╭──

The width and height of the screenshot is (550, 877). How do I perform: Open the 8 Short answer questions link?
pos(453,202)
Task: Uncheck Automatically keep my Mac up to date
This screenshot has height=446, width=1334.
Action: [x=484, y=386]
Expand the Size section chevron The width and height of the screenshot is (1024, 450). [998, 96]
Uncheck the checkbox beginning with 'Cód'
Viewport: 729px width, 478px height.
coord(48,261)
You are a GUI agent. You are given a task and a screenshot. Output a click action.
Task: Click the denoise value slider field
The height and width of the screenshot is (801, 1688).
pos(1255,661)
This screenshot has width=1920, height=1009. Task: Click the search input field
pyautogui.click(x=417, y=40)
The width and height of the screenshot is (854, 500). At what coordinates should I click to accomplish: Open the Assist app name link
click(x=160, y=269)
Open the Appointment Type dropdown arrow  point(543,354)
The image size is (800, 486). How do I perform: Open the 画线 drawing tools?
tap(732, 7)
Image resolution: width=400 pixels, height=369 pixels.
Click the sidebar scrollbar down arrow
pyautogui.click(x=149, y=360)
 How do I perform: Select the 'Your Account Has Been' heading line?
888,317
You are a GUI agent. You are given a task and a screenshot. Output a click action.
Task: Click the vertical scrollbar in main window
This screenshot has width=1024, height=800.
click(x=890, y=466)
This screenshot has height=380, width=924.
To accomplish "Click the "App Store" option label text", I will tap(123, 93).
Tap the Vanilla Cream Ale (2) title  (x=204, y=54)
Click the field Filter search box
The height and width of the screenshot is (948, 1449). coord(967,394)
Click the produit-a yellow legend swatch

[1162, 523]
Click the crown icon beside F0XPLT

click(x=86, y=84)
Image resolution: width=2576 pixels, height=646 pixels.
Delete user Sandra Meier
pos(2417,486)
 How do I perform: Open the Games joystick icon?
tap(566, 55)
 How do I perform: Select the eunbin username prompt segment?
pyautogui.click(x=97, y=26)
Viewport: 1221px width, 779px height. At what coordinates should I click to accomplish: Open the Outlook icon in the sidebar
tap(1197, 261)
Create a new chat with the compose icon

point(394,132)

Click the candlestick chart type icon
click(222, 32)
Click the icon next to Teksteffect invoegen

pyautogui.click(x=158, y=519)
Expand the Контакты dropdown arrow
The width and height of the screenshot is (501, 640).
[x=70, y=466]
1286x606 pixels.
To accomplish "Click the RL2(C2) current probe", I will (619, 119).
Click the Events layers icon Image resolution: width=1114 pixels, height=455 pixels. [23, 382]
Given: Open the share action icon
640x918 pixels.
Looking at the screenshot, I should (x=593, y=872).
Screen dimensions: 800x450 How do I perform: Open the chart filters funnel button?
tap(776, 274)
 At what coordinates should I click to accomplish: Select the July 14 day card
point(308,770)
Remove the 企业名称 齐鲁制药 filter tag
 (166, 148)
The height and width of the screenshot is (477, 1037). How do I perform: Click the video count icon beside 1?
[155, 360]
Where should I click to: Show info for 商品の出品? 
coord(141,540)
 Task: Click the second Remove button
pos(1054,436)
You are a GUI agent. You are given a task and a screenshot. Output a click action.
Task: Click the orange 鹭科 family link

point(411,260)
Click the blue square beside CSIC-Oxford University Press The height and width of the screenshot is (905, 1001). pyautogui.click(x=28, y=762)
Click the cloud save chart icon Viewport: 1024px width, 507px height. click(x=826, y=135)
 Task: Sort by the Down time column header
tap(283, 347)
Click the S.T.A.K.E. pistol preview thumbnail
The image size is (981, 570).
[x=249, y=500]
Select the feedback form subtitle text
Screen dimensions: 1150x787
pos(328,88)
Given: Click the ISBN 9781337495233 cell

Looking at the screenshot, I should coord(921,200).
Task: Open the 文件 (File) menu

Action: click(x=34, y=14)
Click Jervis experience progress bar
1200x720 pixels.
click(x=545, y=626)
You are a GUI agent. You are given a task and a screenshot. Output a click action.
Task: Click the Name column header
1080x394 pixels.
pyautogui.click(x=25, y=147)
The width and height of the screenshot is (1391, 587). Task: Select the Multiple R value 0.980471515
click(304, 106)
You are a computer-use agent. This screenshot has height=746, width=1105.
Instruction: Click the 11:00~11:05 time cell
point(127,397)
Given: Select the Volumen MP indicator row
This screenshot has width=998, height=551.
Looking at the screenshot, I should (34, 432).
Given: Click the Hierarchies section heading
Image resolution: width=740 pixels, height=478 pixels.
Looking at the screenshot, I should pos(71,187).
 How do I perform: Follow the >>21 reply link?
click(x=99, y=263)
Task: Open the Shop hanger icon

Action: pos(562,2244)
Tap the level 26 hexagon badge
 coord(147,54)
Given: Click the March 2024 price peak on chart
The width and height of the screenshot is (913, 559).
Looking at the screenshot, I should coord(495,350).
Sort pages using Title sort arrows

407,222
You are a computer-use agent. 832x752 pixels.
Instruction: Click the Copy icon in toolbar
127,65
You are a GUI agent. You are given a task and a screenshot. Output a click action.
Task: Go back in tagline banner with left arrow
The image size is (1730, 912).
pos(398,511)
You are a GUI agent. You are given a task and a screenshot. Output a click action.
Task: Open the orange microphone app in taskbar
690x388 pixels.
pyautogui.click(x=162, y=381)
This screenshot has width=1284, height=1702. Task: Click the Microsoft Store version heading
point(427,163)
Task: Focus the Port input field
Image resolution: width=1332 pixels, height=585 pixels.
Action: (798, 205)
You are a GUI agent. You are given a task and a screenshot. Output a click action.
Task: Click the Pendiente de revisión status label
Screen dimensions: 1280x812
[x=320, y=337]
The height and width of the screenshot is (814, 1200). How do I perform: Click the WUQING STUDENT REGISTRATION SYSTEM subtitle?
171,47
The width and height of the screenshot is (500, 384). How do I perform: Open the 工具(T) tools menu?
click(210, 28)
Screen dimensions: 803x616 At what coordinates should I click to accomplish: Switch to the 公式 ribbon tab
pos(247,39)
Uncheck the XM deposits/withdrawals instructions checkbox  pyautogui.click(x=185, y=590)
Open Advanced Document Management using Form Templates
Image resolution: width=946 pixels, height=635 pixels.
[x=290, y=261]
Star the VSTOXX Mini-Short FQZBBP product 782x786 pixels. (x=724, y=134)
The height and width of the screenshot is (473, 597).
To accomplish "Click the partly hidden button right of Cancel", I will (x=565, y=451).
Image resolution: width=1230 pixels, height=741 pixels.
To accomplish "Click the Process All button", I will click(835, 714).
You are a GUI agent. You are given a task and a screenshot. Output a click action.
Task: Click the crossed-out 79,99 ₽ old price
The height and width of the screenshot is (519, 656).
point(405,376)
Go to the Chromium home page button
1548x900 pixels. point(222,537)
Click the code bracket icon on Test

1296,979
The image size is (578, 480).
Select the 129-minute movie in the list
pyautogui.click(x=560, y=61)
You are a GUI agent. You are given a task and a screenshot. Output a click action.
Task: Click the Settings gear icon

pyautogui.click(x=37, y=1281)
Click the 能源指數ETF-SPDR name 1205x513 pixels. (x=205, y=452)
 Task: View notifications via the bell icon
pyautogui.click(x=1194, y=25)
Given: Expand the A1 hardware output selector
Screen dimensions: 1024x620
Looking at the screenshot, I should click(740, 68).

╰──

**ABOUT THIS TASK**
Type out the entries once more, precisely.

**OUTPUT OF THE TASK**
The width and height of the screenshot is (550, 877). How do I perform: Open the 8 Short answer questions link?
pos(453,202)
Task: Uncheck Automatically keep my Mac up to date
This screenshot has height=446, width=1334.
Action: [x=484, y=386]
Expand the Size section chevron The width and height of the screenshot is (1024, 450). [998, 96]
Uncheck the checkbox beginning with 'Cód'
Viewport: 729px width, 478px height.
coord(48,261)
You are a GUI agent. You are given a task and a screenshot. Output a click action.
Task: Click the denoise value slider field
The height and width of the screenshot is (801, 1688).
pos(1255,661)
This screenshot has width=1920, height=1009. Task: Click the search input field
pyautogui.click(x=417, y=40)
The width and height of the screenshot is (854, 500). At what coordinates should I click to accomplish: Open the Assist app name link
click(x=160, y=269)
Open the Appointment Type dropdown arrow  point(543,354)
The image size is (800, 486). How do I perform: Open the 画线 drawing tools?
tap(732, 7)
Image resolution: width=400 pixels, height=369 pixels.
Click the sidebar scrollbar down arrow
pyautogui.click(x=149, y=360)
 How do I perform: Select the 'Your Account Has Been' heading line?
888,317
You are a GUI agent. You are given a task and a screenshot. Output a click action.
Task: Click the vertical scrollbar in main window
This screenshot has width=1024, height=800.
click(x=890, y=466)
This screenshot has height=380, width=924.
To accomplish "Click the "App Store" option label text", I will tap(123, 93).
Tap the Vanilla Cream Ale (2) title  (x=204, y=54)
Click the field Filter search box
The height and width of the screenshot is (948, 1449). coord(967,394)
Click the produit-a yellow legend swatch

[1162, 523]
Click the crown icon beside F0XPLT

click(x=86, y=84)
Image resolution: width=2576 pixels, height=646 pixels.
Delete user Sandra Meier
pos(2417,486)
 How do I perform: Open the Games joystick icon?
tap(566, 55)
 How do I perform: Select the eunbin username prompt segment?
pyautogui.click(x=97, y=26)
Viewport: 1221px width, 779px height. At what coordinates should I click to accomplish: Open the Outlook icon in the sidebar
tap(1197, 261)
Create a new chat with the compose icon

point(394,132)

Click the candlestick chart type icon
click(222, 32)
Click the icon next to Teksteffect invoegen

pyautogui.click(x=158, y=519)
Expand the Контакты dropdown arrow
The width and height of the screenshot is (501, 640).
[x=70, y=466]
1286x606 pixels.
To accomplish "Click the RL2(C2) current probe", I will (619, 119).
Click the Events layers icon Image resolution: width=1114 pixels, height=455 pixels. [23, 382]
Given: Open the share action icon
640x918 pixels.
Looking at the screenshot, I should (x=593, y=872).
Screen dimensions: 800x450 How do I perform: Open the chart filters funnel button?
tap(776, 274)
 At what coordinates should I click to accomplish: Select the July 14 day card
point(308,770)
Remove the 企业名称 齐鲁制药 filter tag
 (166, 148)
The height and width of the screenshot is (477, 1037). How do I perform: Click the video count icon beside 1?
[155, 360]
Where should I click to: Show info for 商品の出品? 
coord(141,540)
 Task: Click the second Remove button
pos(1054,436)
You are a GUI agent. You are given a task and a screenshot. Output a click action.
Task: Click the orange 鹭科 family link

point(411,260)
Click the blue square beside CSIC-Oxford University Press The height and width of the screenshot is (905, 1001). pyautogui.click(x=28, y=762)
Click the cloud save chart icon Viewport: 1024px width, 507px height. click(x=826, y=135)
 Task: Sort by the Down time column header
tap(283, 347)
Click the S.T.A.K.E. pistol preview thumbnail
The image size is (981, 570).
[x=249, y=500]
Select the feedback form subtitle text
Screen dimensions: 1150x787
pos(328,88)
Given: Click the ISBN 9781337495233 cell

Looking at the screenshot, I should coord(921,200).
Task: Open the 文件 (File) menu

Action: click(x=34, y=14)
Click Jervis experience progress bar
1200x720 pixels.
click(x=545, y=626)
You are a GUI agent. You are given a task and a screenshot. Output a click action.
Task: Click the Name column header
1080x394 pixels.
pyautogui.click(x=25, y=147)
The width and height of the screenshot is (1391, 587). Task: Select the Multiple R value 0.980471515
click(304, 106)
You are a computer-use agent. This screenshot has height=746, width=1105.
Instruction: Click the 11:00~11:05 time cell
point(127,397)
Given: Select the Volumen MP indicator row
This screenshot has width=998, height=551.
Looking at the screenshot, I should (34, 432).
Given: Click the Hierarchies section heading
Image resolution: width=740 pixels, height=478 pixels.
Looking at the screenshot, I should pos(71,187).
 How do I perform: Follow the >>21 reply link?
click(x=99, y=263)
Task: Open the Shop hanger icon

Action: pos(562,2244)
Tap the level 26 hexagon badge
 coord(147,54)
Given: Click the March 2024 price peak on chart
The width and height of the screenshot is (913, 559).
Looking at the screenshot, I should coord(495,350).
Sort pages using Title sort arrows

407,222
You are a computer-use agent. 832x752 pixels.
Instruction: Click the Copy icon in toolbar
127,65
You are a GUI agent. You are given a task and a screenshot. Output a click action.
Task: Go back in tagline banner with left arrow
The image size is (1730, 912).
pos(398,511)
You are a GUI agent. You are given a task and a screenshot. Output a click action.
Task: Open the orange microphone app in taskbar
690x388 pixels.
pyautogui.click(x=162, y=381)
This screenshot has width=1284, height=1702. Task: Click the Microsoft Store version heading
point(427,163)
Task: Focus the Port input field
Image resolution: width=1332 pixels, height=585 pixels.
Action: (798, 205)
You are a GUI agent. You are given a task and a screenshot. Output a click action.
Task: Click the Pendiente de revisión status label
Screen dimensions: 1280x812
[x=320, y=337]
The height and width of the screenshot is (814, 1200). How do I perform: Click the WUQING STUDENT REGISTRATION SYSTEM subtitle?
171,47
The width and height of the screenshot is (500, 384). How do I perform: Open the 工具(T) tools menu?
click(210, 28)
Screen dimensions: 803x616 At what coordinates should I click to accomplish: Switch to the 公式 ribbon tab
pos(247,39)
Uncheck the XM deposits/withdrawals instructions checkbox  pyautogui.click(x=185, y=590)
Open Advanced Document Management using Form Templates
Image resolution: width=946 pixels, height=635 pixels.
[x=290, y=261]
Star the VSTOXX Mini-Short FQZBBP product 782x786 pixels. (x=724, y=134)
The height and width of the screenshot is (473, 597).
To accomplish "Click the partly hidden button right of Cancel", I will (x=565, y=451).
Image resolution: width=1230 pixels, height=741 pixels.
To accomplish "Click the Process All button", I will click(835, 714).
You are a GUI agent. You are given a task and a screenshot. Output a click action.
Task: Click the crossed-out 79,99 ₽ old price
The height and width of the screenshot is (519, 656).
point(405,376)
Go to the Chromium home page button
1548x900 pixels. point(222,537)
Click the code bracket icon on Test

1296,979
The image size is (578, 480).
Select the 129-minute movie in the list
pyautogui.click(x=560, y=61)
You are a GUI agent. You are given a task and a screenshot. Output a click action.
Task: Click the Settings gear icon

pyautogui.click(x=37, y=1281)
Click the 能源指數ETF-SPDR name 1205x513 pixels. (x=205, y=452)
 Task: View notifications via the bell icon
pyautogui.click(x=1194, y=25)
Given: Expand the A1 hardware output selector
Screen dimensions: 1024x620
Looking at the screenshot, I should click(740, 68).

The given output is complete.